Page:
_ _ _

Sharm El Sheikh, 7 November 2022: Dr Arunabha Ghosh, CEO, CEEW, said, “The increasing frequency and intensity of extreme climate events are serving fresh warnings about the disastrous consequences that await our communities and economies if we fail to arrest climate change. Equity and access to climate finance that can de-risk sustainable investments in developing countries should form the core of our discussions at COP27. The current challenges highlight the need to shift gears from ‘climate ambition’ to demands for ‘climate accountability’. While we have multiple bold and ambitious targets for both emission reductions and finance, it is essential that commitments made by all actors are backed by effective and accountable actions. Climate justice delayed is climate justice denied.”

Climate finance: The most contentious issue

Global capital flows for climate action continue to be well short of those necessary to attain global climate objectives. As per the UNFCCC Standing Committee on Finance, average annual global flows for 2019 and 2020 stand at USD 803 billion. These are considerably lower than the USD 1.6-3.8 trillion necessary per year up to 2050. As per the IPCC's special report on the impacts of global warming of 1.5°C. India, alone, would require support of at least USD 2.5 trillion to meet its 2030 targets. Further, climate finance support from developed to developing countries continues to be inadequate in terms of both scale and nature. The latest reported figures from OECD of USD 83.3 billion for 2020 are considerably lower than the promised USD 100 billion per year by 2020. The recent UN Adaptation Gap Report shows international adaptation finance flows to developing countries are 5-10 times below estimated needs.

_ _ _

Problem A: Copy the rows word for word, from the first one through the line that contains "the 'Recently Played' text label in the music interface is", including both. Leave out the pictures.

_ _ _

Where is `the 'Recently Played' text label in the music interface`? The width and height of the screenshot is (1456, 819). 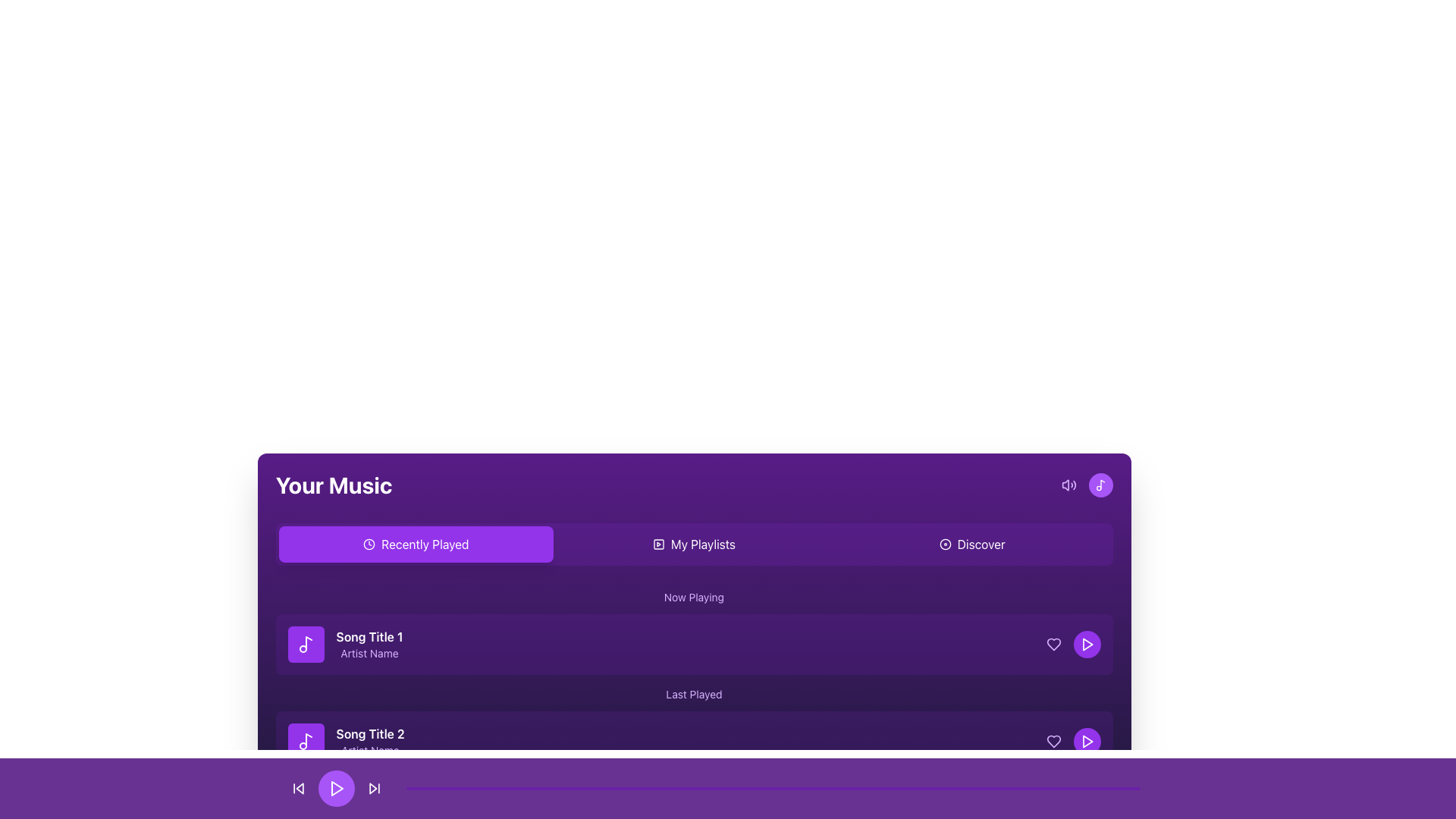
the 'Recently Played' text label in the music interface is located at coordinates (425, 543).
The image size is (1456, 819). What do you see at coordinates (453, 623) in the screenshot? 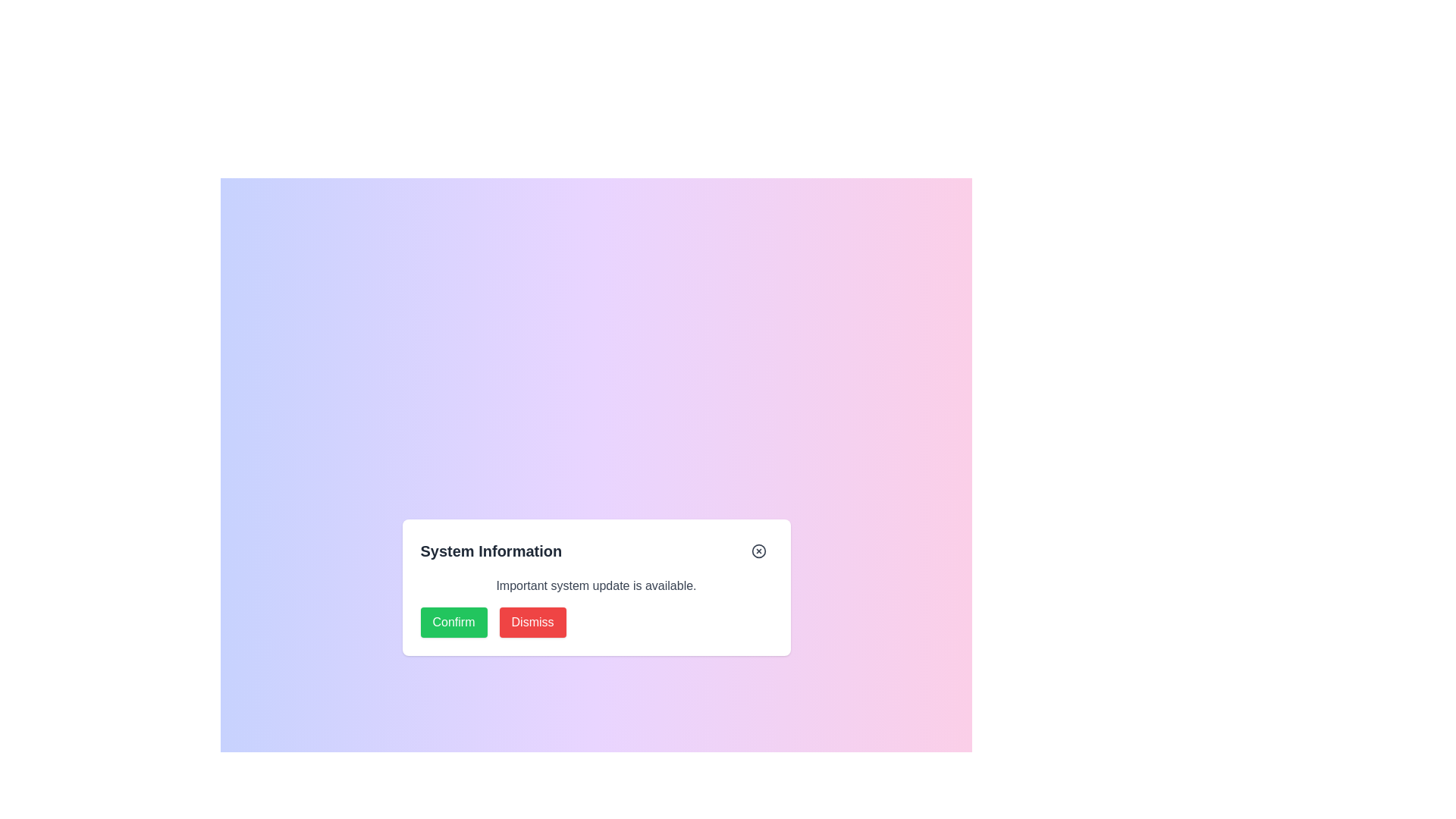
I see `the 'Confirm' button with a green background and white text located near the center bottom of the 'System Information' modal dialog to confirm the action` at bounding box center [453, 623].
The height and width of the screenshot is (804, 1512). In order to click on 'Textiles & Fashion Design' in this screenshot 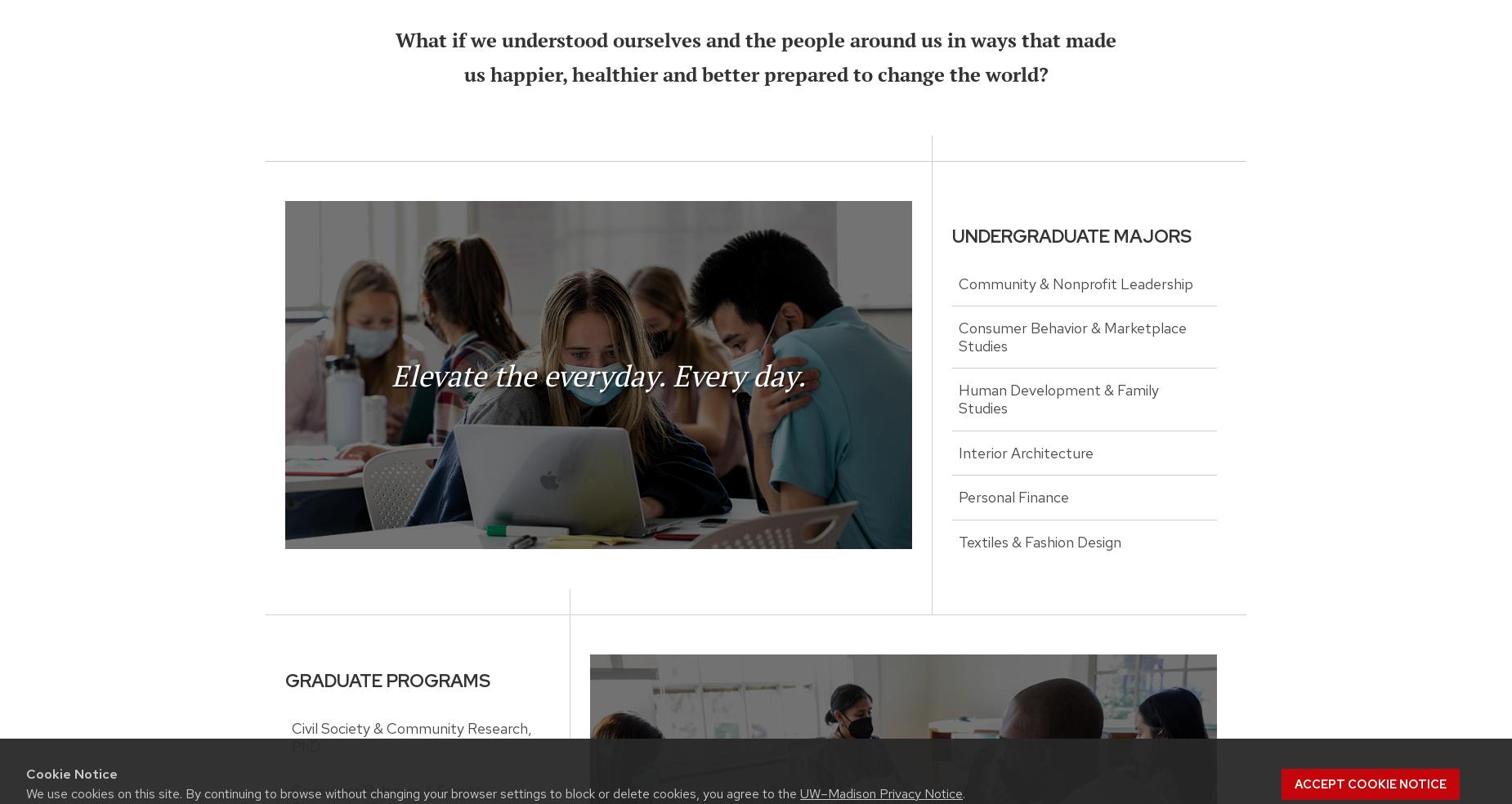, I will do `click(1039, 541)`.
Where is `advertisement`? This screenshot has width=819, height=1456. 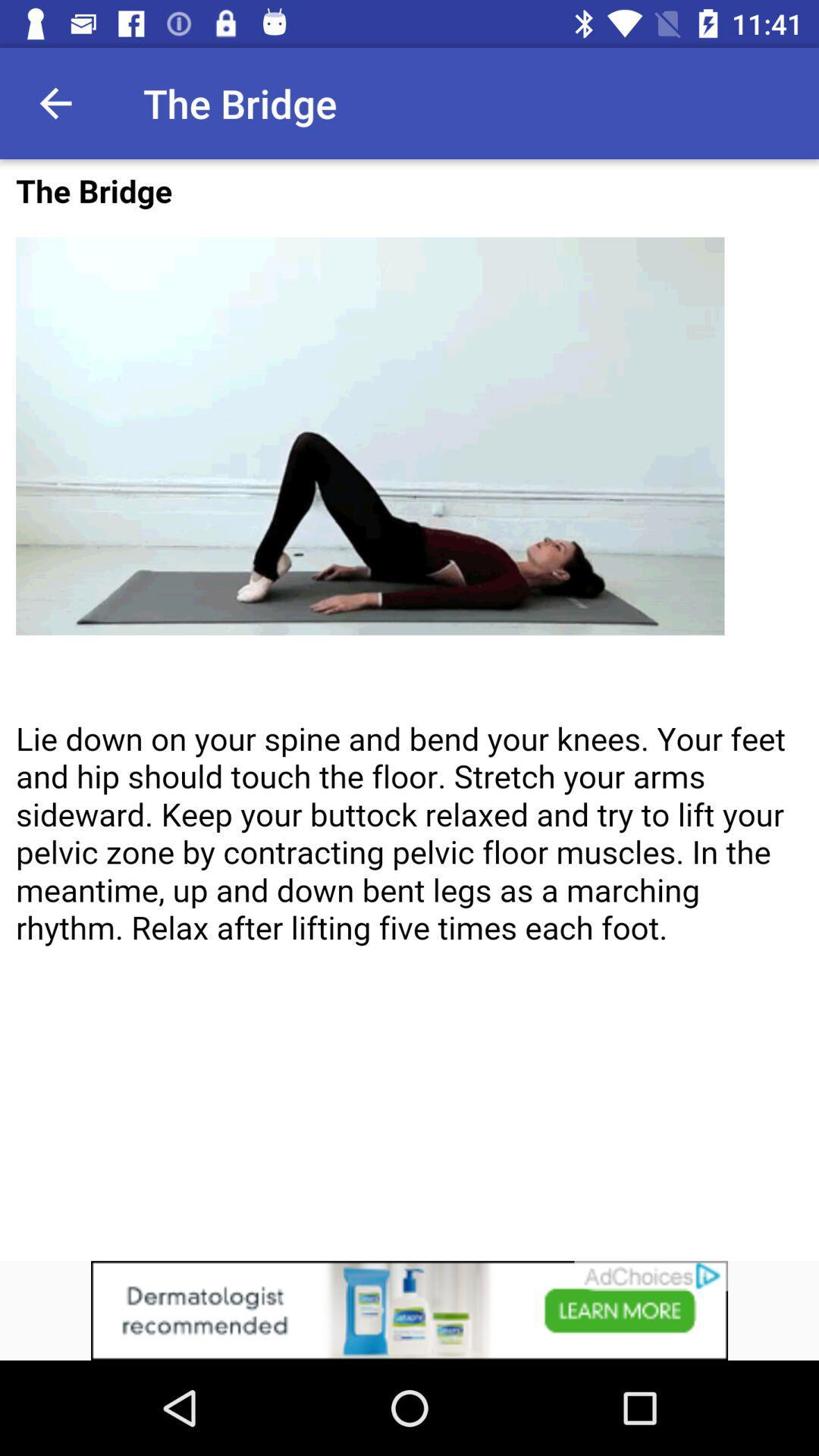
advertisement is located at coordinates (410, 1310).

_ _ _

Problem B: How would you continue the COP27 climate finance statement after its last sentence?

Final answer A:
Where is `the 'Recently Played' text label in the music interface`? The width and height of the screenshot is (1456, 819). 
the 'Recently Played' text label in the music interface is located at coordinates (425, 543).

Final answer B:
Four shifts are needed in climate finance support to developing countries: Scale, balance, risk, and regulation. First, capital is needed at a far greater scale. While the conversation on climate finance is trapped between a negotiated maximum and a delivered minimum, the order of magnitude of annual climate finance support to developing countries should be in trillions and not billions. This shift in magnitude must be reflected in the new collective quantified goal for the period beyond 2025.

Second, delivered climate finance should strike a more optimal balance between public and private, mitigation and adaptation, and grant and non-grant flows. Scarce public capital should be able to mobilise many multiples in terms of private capital through funding blended finance mechanisms. Flows should also strike a balance between mitigation and adaptation. The share of adaptation in reported flows rose to 34 per cent in 2020 from 25 per cent for the year 2019, but they are still skewed towards mitigation. In order to achieve both of these objectives, the share of grant capital in delivered flows would need to rise considerably.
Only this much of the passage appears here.